The Moral Duty to Quit
- Virtue-ethical argument: Quitting benefits personal flourishing and happiness.
- Additional duty: Users are test subjects for manipulative design; we should deprive companies of that power.
- Objection: "Some rely on social media." Campbell replies that alternatives will emerge once enough people quit.
3. Amy Berg: The Duty to Read the News
Rejected Justifications for News Consumption
- Knowledge: Not all knowledge is morally required.
- Consequences: Benefits are often uncertain while costs remain high.
- Democratic citizenship: This doesn't explain why we must learn global news.
- Self-improvement: Moral duties are not usually self-regarding.
The Duty of Respect for Strangers
- We have a positive duty of respect for strangers.
- Respect requires:
- Seeing others as moral agents.
- Understanding their conditions, experiences, and harms.
- Reading the news is often the only way to respect distant strangers whose lives we affect indirectly.
4. Sally Haslanger: Structural vs.
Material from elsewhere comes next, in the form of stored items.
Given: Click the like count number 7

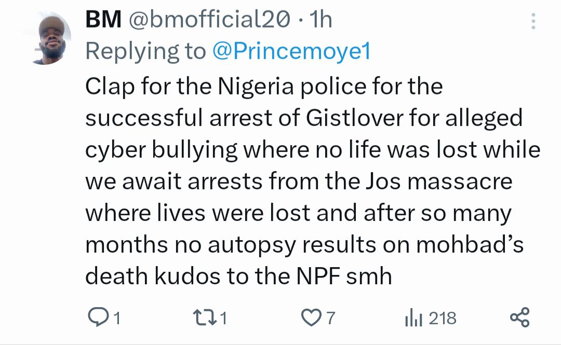Looking at the screenshot, I should pyautogui.click(x=331, y=318).

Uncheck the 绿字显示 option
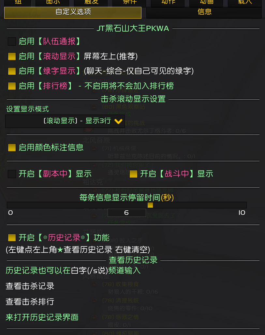click(x=12, y=71)
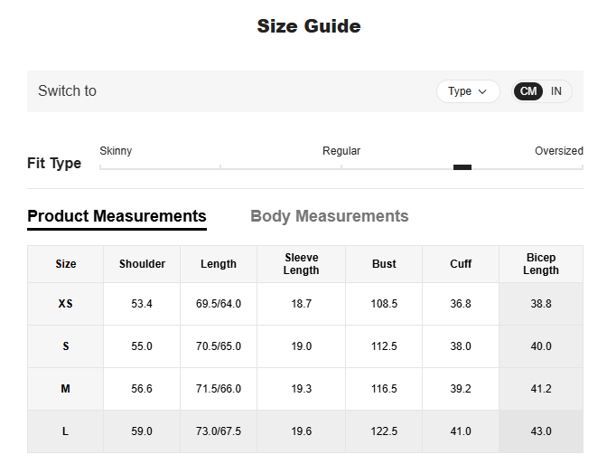This screenshot has height=464, width=607.
Task: Select the XS size row label
Action: click(65, 304)
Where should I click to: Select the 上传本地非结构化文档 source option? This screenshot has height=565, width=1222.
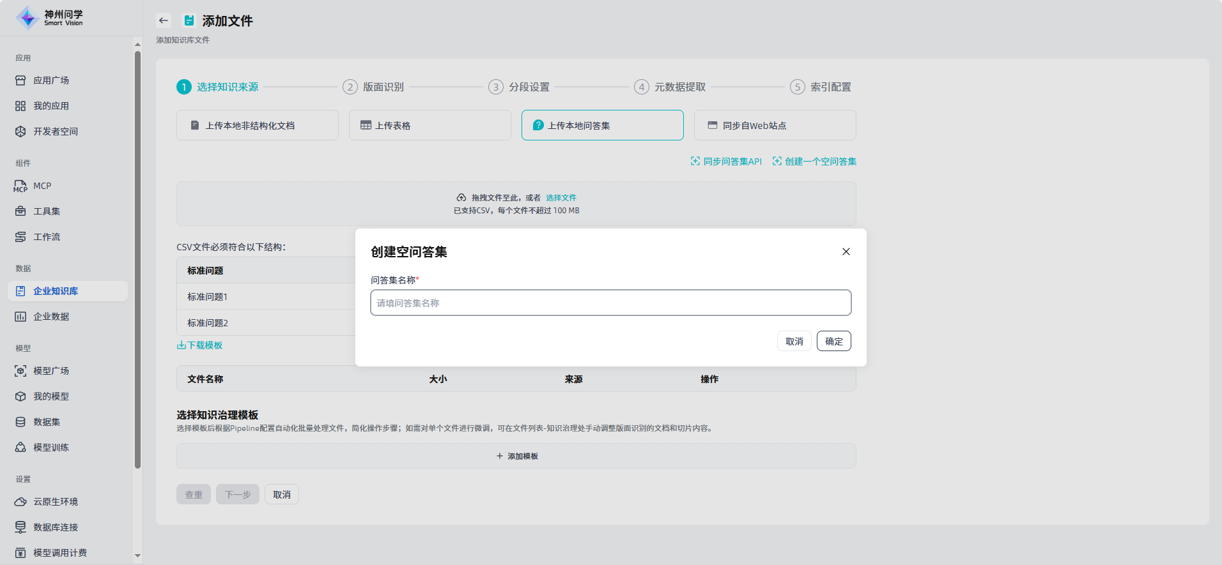point(257,125)
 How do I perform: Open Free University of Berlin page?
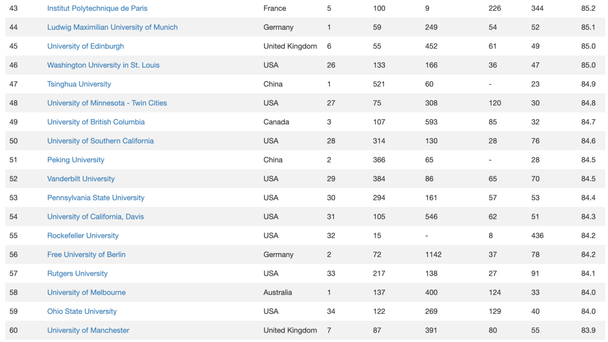point(87,255)
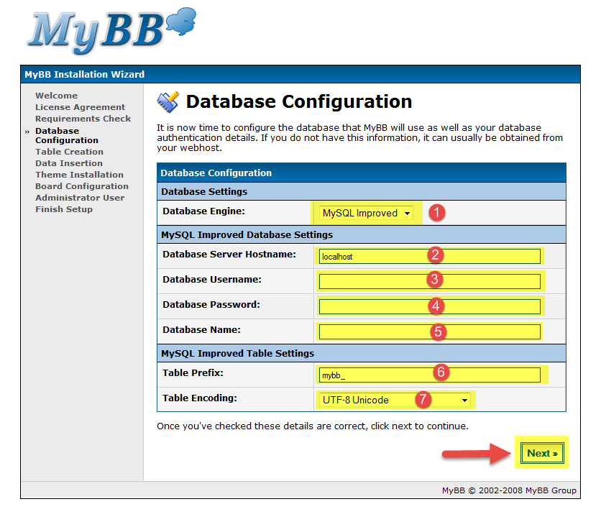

Agent Oppression
Defining Oppression
- A systematic, unfair disadvantage imposed on specific groups.
Agent Oppression
- Caused by individuals or groups misusing power (e.g., rape, dictatorship, or lynching).
Structural Oppression
- No single agent is needed; it is maintained by institutions, norms, and practices.
- Key factor: A group’s identity non-accidentally correlates with systematic disadvantage (race, gender, class).
- Oppression can occur without hatred or malicious intent.
Racial Oppression
- Distinct when race is a causal or historical factor in the structure producing disadvantage.
5. Truth and Reconciliation Commission Principles
Defining Reconciliation
An ongoing process of repairing relationships between Indigenous and non-Indigenous peoples.
The Ten Core Principles
- UNDRIP is the framework for reconciliation.
- Indigenous peoples are original, self-determining peoples with rights.
- Truth-sharing, apology, and commemoration are necessary.
- Must address colonial legacies (education, justice, health, welfare).
- Aim for equity between Indigenous and non-Indigenous peoples.
- All Canadians share this responsibility.
- Elders’ knowledge is central to reconciliation.
- Support cultural revitalization; include Indigenous laws and land relations.
- Requires political will, resources, and accountability.
- Requires sustained education and dialogue.
Historical Insight: Cultural Genocide
- Residential schools constituted cultural genocide (language bans, forced removal, destruction of institutions).
- Purpose: Assimilation to eliminate Indigenous identity and obligations under treaties.
6. Ann Cudd: Oppression by Choice
The Illusion of Choice in Oppressive Systems
- People may appear to "choose" oppressive outcomes, but choices are shaped by:
- Social structures,
- Economic coercion,
- Limited alternatives.
- A "choice" does not eliminate the reality of oppression.
Understanding Adaptive Preferences
- Oppressed individuals often internalize preferences that are shaped by their limited options.
7. Amia Srinivasan: The Politics of Desire
Main Thesis on the Right to Sex
- No one has a moral right to be sexually desired or to have sex.
- However, sexual preferences are political, shaped by power, stereotypes, racism, and ableism.
Key Points on Social Conditioning
- "Who we desire" is socially conditioned rather than purely natural.
- Critiquing sexual norms is legitimate, even if no one "owes" sex to anyone else.